Ownership of cryptocurrencies is also expanding, primarily as a speculative investment rather than as a method of payment. In 2021, about 13% of Canadians owned Bitcoin, compared to 5% in 2020. The average share of Bitcoin was about $ 500, mostly for investment purposes. To date, the significant price volatility of these unsupported cryptocurrencies, as well as the high transaction costs, have been key obstacles to their widespread acceptance by merchants as a payment method. For example, the prices of cryptocurrencies such as Bitcoin and Ether were generally four to five times more volatile in 2021 than the S&P 500 stock index. Sudden price corrections mean that investors who own such cryptocurrencies may be exposed. to significant financial losses.
The interconnections between unsupported cryptocurrency markets and the financial system seem limited, but they are expanding rapidly. Institutional participation in these markets has grown in recent years. However, estimating the growth of institutional investments in these assets and related infrastructure is difficult due to the lack of available and consistent data on the exposure of financial system participants to these markets. Discussions with industry participants suggest that portfolio exposures continue to be declining. In general, cryptocurrencies have become more accessible to investors in recent years thanks to the emergence of closed-end funds, cryptocurrency exchanges, and listed companies that trade or mine cryptocurrencies. In addition, hedge funds and some large pension funds are investing more in cryptocurrency platforms. Cryptocurrencies are also increasingly integrated into the traditional financial system (often known as cryptocurrency financing), including through the development of cryptocurrency derivatives markets and as investment assets or collateral for loans.
The Bank’s assessment that these markets are not yet systemically important is reinforced by the fact that significant sales in the cryptocurrency markets in May 2022 were generally insignificant to the traditional financial system in Canada and abroad.
Stablecoins aim to meet the demand for a more liquid and less volatile cryptocurrency. Stable currencies play a key role in decentralized finance, a set of alternative financial products offered in cryptocurrency markets that mimic traditional financial services (e.g., lending, insurance, asset management, and custody). Like other cryptocurrencies, stable currencies can also pose risks to financial stability if they are adopted on a significant scale without adequate regulatory safeguards, especially with regard to the ability of issuers to meet repayments (Table 5).
The lack of appropriate regulatory frameworks for cryptocurrencies is a key factor behind this vulnerability. Companies operating in the cryptocurrency markets typically perform functions similar to those of traditional financial institutions. They share many risks but are not subject to the same regulatory standards. Until this regulatory gap is resolved, investors and end users of unsecured cryptocurrencies are at increased risk of financial loss from events such as fraud, cyberattacks, or the failure of a key custodian or service provider. In addition, a major challenge for the regulation of cryptocurrencies is that they are easily used for cross-border transactions. This can be positive for economic activities such as remittances, but it does create opportunities for illegal transactions such as money laundering and terrorist financing. For the regulation of these markets to be effective, countries will need to coordinate closely to ensure consistency and prevent criminals from taking advantage of regulatory loopholes.

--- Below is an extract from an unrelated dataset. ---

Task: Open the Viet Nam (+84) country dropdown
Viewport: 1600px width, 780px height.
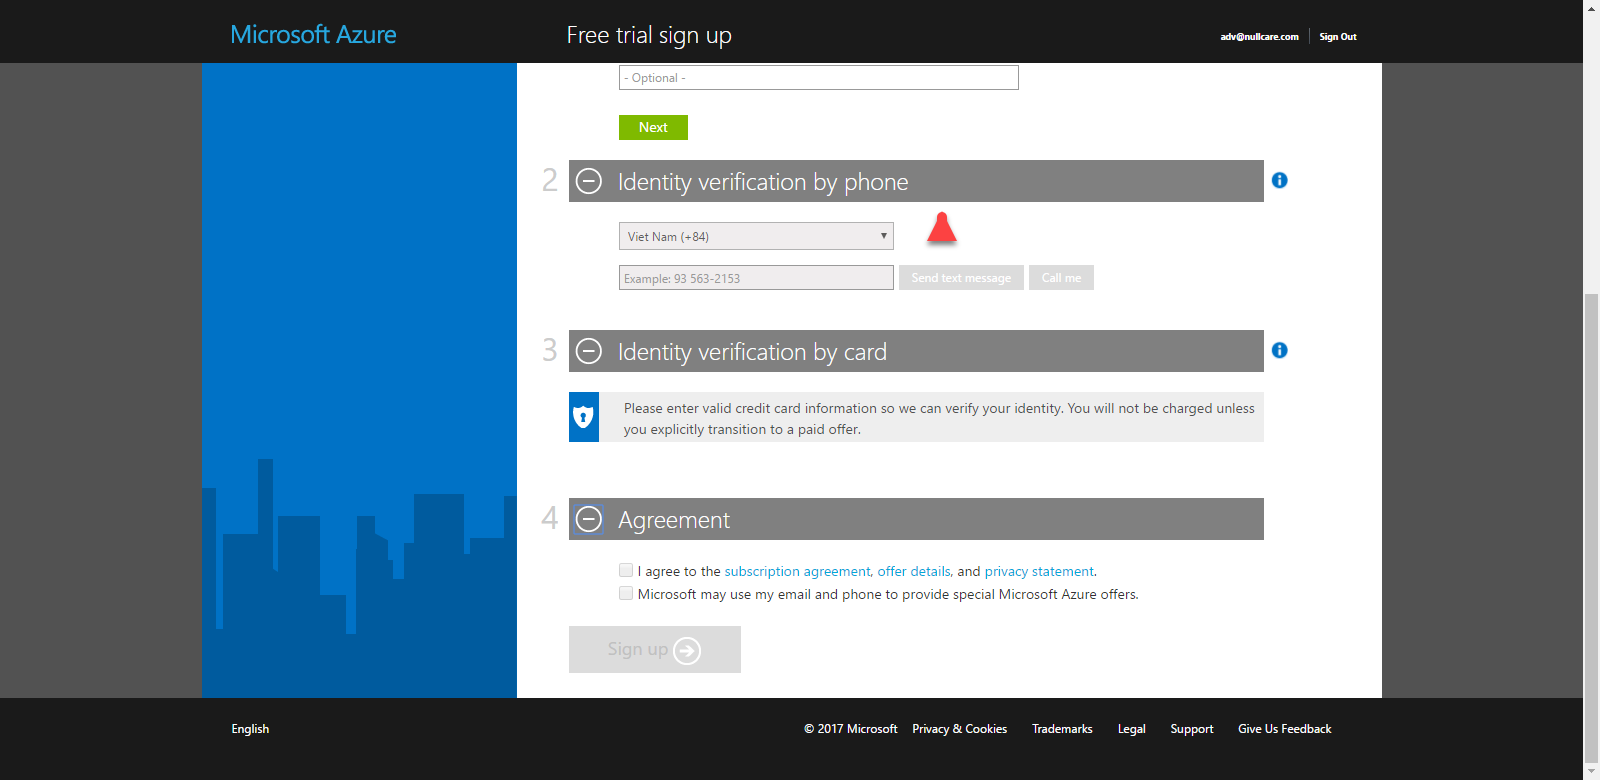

The regulatory response is taking shape, but it needs to gain momentum. Regulators worldwide have recognized the risks posed by poor regulatory frameworks and are working to address them. For example, in March 2022, the US administration issued an expansive executive order:
- launch a strategy on digital assets
- asking many federal government agencies to jointly examine the regulation of digital assets
In Canada, provincial securities managers have issued guidelines for the regulation of cryptocurrencies and cryptocurrency trading platforms that meet the definition of securities market infrastructure or securities, respectively. The federal government announced in its 2022 budget that it would conduct a legislative review of the financial sector. The first phase of this review will focus on digital currencies, including cryptocurrencies and stable currencies. As part of this work, the government will examine:
- regulatory approaches to maintaining the security and stability of the financial system as digital currencies become more common
- the potential need for a central bank digital currency in Canada
In addition, a Bank of Canada official is currently chairing the FSB Regulatory Issues of Stablecoins Working Group, which is working to promote coordinated global regulatory responses to stablecoins.
More generally, federal and provincial authorities should make rapid progress in developing an integrated regulatory regime for cryptocurrencies, otherwise this vulnerability could continue to worsen.